The boys loaded their field trophies into the decoy bags. This game was literally in the bag! But they're called giant Canada geese for a reason. The boys staggered under the load of more than 100 pounds of geese and nearly two dozen ducks.

Earlier in the morning it might have been only three-quarters of mile to the hunting spot, but the added load made the trip back feel like four miles, with each team member carrying an offensive lineman on his back. The load of decoys plus geese was so heavy that Kyle's decoy bag started to rip.

The post-hunt celebration.

In the nick of time, Erik and I drove to the lower reservoir, stopping within a quarter-mile of their hunting spot, delivering relief to the Varsity Team like loyal water boys.

TEAM BREAKFAST
The team meal is a time-honored tradition. Following the hunt, we headed home for the post-hunt team breakfast. My wife, Roxann, cooked up hearty hunting fare of bacon, eggs, and pancakes.

We all ate heartily as the morning boys provided excited, gesticulating instant replays of the morning's hunt. Brett reenacted bagging his first goose. Kyle described how more ducks dove in as he was standing in the decoys, retrieving the last ducks he had downed. Kevin told of the last shell, long range, lone duck shot he had made. Breakfast was followed by cleaning the birds and taking several serious naps.

FRIDAY LIGHTS, SATURDAY FLIGHTS
In waterfowling, as in football, success comes from a good strategy, good play, good timing and a little bit of luck. On that Saturday morning in the fall, it all came together for Kevin, Brett, and Kyle.

For a lifetime, they will have those senior-year memories of winning the Class 1B Division football championship, running Xs and Os under Friday night lights--as well as the memory of great Saturday morning flights and the waterfowling Xs and Os.

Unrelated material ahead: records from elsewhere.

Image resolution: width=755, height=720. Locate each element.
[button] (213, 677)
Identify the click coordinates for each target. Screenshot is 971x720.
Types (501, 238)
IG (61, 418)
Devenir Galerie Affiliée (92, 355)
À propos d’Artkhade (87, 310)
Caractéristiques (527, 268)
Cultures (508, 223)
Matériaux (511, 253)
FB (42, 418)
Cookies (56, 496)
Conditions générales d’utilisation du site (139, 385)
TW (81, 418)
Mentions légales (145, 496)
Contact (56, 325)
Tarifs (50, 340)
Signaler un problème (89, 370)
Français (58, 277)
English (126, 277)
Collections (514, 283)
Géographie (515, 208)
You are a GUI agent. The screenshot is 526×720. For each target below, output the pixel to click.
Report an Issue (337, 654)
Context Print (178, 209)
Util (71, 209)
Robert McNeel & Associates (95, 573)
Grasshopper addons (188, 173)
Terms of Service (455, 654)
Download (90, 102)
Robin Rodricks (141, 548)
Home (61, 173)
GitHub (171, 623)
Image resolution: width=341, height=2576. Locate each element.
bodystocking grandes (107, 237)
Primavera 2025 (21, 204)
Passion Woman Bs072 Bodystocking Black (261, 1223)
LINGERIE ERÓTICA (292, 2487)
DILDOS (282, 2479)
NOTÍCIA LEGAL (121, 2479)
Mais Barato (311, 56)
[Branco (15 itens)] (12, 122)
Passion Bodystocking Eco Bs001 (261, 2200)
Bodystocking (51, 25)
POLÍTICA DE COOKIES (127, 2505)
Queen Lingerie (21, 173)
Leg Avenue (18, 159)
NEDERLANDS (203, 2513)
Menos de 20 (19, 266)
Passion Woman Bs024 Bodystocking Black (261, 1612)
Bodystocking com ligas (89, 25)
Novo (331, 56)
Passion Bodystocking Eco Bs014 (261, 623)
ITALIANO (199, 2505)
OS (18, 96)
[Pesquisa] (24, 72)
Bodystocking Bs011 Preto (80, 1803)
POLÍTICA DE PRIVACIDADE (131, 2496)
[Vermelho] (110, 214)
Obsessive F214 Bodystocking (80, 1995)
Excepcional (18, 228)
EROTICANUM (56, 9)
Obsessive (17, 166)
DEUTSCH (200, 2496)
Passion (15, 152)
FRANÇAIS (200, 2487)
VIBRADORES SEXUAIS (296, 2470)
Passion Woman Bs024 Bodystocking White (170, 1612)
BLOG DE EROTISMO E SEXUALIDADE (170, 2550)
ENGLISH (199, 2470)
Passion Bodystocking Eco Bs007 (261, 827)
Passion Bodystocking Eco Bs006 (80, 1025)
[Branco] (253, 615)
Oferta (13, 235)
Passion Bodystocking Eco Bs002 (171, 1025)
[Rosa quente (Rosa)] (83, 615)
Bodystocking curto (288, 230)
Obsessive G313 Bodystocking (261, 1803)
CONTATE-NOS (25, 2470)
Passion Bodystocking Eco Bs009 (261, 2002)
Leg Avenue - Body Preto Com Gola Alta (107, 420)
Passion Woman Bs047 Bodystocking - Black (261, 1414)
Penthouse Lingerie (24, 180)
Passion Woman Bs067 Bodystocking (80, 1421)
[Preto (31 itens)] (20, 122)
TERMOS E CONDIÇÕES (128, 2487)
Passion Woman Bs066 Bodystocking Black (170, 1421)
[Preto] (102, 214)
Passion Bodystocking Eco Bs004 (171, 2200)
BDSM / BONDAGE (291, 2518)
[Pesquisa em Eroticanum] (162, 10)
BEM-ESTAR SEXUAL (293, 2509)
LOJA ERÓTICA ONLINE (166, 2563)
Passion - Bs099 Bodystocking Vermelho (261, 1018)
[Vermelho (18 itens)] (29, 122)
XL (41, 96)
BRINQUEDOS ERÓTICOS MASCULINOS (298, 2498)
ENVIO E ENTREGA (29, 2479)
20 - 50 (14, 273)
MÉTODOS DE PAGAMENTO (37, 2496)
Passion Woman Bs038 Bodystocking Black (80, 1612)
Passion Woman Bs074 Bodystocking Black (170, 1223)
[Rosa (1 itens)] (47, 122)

EPILOGUE — Post Season Play
Two weeks later, the Varsity Team plus team member Anthony Skinner and Erik went up against another opponent: snow geese. Good work by the scout team put them on the X, and a convincing spread of 20-dozen Silosocks and some calling faked the snow geese into rushing into the line of guns when they should have been flaring deep for safety.

The team had another successful hunt to add to their senior memories and some more photos for the waterfowl yearbook.